As I said, THE AWFUL DR. ORLOF – by the way, I much prefer the original title, which translates to SCREAMS IN THE NIGHT – looks great (especially given the period setting) but obviously also benefits from lead Howard Vernon (previously relegated to eccentric character parts)'s star-making turn and the presence of his unforgettably bug-eyed assistant Morpho (again, for whatever reason, Franco's filmography is littered with mute and vaguely sinister manservants, sometimes played by the director himself!); incidentally, it was an inspired touch to have Morpho introduced emerging from a closet and, needless to say, his nightly rampages for fresh victims constitute some of the film's definite highlights. The "DVD Savant" review rightly remarks of the incongruity of Morpho's condition to diligently carry out his tasks (for one thing, he has to be guided by Orlof's tapping of his cane!), but is not that part of what makes these films endearing to begin with?!; similarly, Morpho regularly attacks his victims by biting their necks ("Savant" suggests this is an externalization of the audience's own desires, with the obvious detachment represented by the assailant's own disability!) which, blind as he is, he might damage their visage...then where would he (and, more importantly, Orlof) be?!

Two other recurring devices (which I also denoted in reviews of recently-viewed titles by this notorious exploitationer) are the chanteuse and the cop (a Police Procedural sequence here, unfolding two very diverse identikits of the presumed assailant, would virtually be replicated wholesale in Franco's much-later JACK THE RIPPER {1976}…who even gets stuck with the Orloff moniker!). In this case, however, they are adopted by the figures of the heroine (played by the stunning Diana Lorys, with whom Orloff becomes obsessed because apparently she looks like his daughter: the actress was later the protagonist of NIGHTMARES COME AT NIGHT {1970}, dealing with another much-reworked Franco premise i.e. the hypnotized assassin) and hero (called Tanner, who also recurs a lot in Franco's oeuvre…though, typically, he is depicted as lacking the insight to be anything like the villain's equal, when he decides to shun a letter – even if it keeps turning up – until it is nearly too late!).
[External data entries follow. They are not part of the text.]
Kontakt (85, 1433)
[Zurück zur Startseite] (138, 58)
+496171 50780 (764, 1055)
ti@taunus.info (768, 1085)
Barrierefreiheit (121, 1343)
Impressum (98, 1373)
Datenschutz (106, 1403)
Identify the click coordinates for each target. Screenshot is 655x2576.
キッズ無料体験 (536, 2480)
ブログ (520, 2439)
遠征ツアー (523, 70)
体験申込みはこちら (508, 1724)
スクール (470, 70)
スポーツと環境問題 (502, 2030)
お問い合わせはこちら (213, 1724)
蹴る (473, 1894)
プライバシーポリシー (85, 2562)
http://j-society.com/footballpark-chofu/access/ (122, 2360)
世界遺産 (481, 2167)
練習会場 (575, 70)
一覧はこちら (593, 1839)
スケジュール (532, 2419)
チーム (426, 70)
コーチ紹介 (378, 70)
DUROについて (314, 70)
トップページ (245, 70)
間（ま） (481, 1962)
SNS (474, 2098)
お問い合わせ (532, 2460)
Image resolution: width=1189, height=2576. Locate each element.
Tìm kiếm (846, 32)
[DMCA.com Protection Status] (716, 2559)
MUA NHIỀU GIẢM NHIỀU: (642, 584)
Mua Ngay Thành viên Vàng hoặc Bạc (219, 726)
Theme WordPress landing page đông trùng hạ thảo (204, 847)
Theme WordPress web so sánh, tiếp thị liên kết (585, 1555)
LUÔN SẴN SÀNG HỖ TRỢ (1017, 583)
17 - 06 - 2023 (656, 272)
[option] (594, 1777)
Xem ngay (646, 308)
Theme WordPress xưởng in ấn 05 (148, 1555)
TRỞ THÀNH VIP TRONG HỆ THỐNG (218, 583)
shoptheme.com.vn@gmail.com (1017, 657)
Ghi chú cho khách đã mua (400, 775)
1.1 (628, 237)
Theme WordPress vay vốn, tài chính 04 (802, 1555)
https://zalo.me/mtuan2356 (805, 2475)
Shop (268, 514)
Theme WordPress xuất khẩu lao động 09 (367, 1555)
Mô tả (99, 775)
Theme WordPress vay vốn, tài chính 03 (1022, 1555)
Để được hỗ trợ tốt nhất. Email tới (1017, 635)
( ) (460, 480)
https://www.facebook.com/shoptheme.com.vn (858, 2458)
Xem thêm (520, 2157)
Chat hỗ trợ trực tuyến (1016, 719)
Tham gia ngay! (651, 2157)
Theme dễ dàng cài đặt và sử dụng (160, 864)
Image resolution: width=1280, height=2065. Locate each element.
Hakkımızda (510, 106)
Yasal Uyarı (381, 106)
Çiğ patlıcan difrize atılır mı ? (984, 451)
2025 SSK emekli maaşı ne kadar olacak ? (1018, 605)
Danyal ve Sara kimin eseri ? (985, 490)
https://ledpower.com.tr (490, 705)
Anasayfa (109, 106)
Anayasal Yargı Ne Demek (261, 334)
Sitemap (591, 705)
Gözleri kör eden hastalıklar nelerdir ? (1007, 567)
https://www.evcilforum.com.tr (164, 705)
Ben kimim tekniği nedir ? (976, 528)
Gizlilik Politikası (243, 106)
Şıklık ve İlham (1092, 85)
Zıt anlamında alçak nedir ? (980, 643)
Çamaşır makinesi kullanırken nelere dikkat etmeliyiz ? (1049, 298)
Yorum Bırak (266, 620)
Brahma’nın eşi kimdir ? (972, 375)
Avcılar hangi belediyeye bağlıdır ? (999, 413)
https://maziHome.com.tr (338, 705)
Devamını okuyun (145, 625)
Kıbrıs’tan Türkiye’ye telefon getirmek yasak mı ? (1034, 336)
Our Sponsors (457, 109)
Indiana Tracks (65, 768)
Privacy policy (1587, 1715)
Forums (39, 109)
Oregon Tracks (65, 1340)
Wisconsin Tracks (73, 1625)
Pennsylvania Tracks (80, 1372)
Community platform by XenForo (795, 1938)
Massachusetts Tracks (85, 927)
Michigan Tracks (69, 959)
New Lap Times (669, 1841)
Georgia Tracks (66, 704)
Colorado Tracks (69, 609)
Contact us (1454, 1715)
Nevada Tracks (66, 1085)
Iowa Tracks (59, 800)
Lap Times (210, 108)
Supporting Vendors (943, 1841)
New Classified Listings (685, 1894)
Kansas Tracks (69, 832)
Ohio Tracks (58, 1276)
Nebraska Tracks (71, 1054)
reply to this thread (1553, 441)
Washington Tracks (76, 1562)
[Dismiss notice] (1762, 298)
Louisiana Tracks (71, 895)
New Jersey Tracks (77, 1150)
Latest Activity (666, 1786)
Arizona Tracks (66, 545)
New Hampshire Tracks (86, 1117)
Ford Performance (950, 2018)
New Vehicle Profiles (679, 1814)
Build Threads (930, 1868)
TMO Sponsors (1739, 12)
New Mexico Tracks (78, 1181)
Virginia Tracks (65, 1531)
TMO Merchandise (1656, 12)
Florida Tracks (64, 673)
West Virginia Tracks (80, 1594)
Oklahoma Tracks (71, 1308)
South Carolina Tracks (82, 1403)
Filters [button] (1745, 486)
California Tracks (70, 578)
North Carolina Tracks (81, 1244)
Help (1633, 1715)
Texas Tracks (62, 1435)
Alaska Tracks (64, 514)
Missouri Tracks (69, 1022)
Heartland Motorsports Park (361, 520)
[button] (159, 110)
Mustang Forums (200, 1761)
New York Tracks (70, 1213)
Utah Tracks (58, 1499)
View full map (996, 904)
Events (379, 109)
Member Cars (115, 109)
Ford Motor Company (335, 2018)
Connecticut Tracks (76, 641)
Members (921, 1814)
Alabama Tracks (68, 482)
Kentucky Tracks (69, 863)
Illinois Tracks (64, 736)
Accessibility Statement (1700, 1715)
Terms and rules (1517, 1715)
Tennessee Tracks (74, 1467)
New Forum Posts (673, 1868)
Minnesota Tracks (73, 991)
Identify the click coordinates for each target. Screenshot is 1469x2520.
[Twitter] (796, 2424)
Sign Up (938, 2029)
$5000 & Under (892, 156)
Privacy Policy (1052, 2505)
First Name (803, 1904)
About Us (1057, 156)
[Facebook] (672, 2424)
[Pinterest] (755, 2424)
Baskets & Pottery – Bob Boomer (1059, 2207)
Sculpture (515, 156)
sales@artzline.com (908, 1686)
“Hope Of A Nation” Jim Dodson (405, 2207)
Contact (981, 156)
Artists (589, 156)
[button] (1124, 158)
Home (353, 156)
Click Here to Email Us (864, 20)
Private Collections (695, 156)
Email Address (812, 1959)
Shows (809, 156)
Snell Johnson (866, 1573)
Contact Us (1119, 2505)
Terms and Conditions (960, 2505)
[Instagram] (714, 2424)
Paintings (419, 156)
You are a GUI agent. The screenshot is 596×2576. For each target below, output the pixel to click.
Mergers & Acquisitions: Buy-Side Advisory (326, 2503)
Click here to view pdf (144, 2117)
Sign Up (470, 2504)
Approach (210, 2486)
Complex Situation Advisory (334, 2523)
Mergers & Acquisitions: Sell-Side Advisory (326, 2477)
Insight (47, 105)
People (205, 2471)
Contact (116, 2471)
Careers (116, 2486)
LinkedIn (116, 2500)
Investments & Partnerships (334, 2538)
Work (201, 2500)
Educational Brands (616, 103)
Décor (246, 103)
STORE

The plot, then, is among the first to rehash the afore-mentioned Franju masterpiece: practically contemporaneously there were MILL OF THE STONE WOMEN from Italy and THE WITCH'S MIRROR from Mexico – the three of them, along with Franco's own subsequent THE DIABOLICAL DOCTOR Z (1965) and the French-made THE BLOOD ROSE (1969), actually constitute the best of countless variations over the years…though none really came close to recapturing the deft (one might even say, audacious) mix of haunting poetry and in-your-face realism that marked the original. One significant shortcoming here is that the fire-victim daughter whose face Orloff intends to restore remains nothing more than a cypher throughout, being confined to a bed the whole time and deemed of only a handful of shots along the way (unlike the poignant Edith Scob, with her eerie blank mask, in EYES WITHOUT A FACE)!

In the end, Orloff commits an imprudence by eliminating another (female) aide when objecting to more killings and especially his assertion that, for the operation to be a complete success, the face-grafting has to be done when the (unwilling) donor is still breathing! Since she had been sympathetic to Morpho, he rebels and cuts short Orloff's plans – and life – when inconveniently (indeed literally) stumbling upon her body at the climax! When he takes up the abducted Lorys to the roof of Orloff's castle (his intentions unclear – is he going to toss her over the walls or will he be keeping her as a personal prize for his pains?), Morpho is promptly shot by the nick-of-time arrival of the hero – a scene which is practically recreated in the first loose sequel to the film, namely DR. ORLOFF'S MONSTER (1964; also helmed by Franco).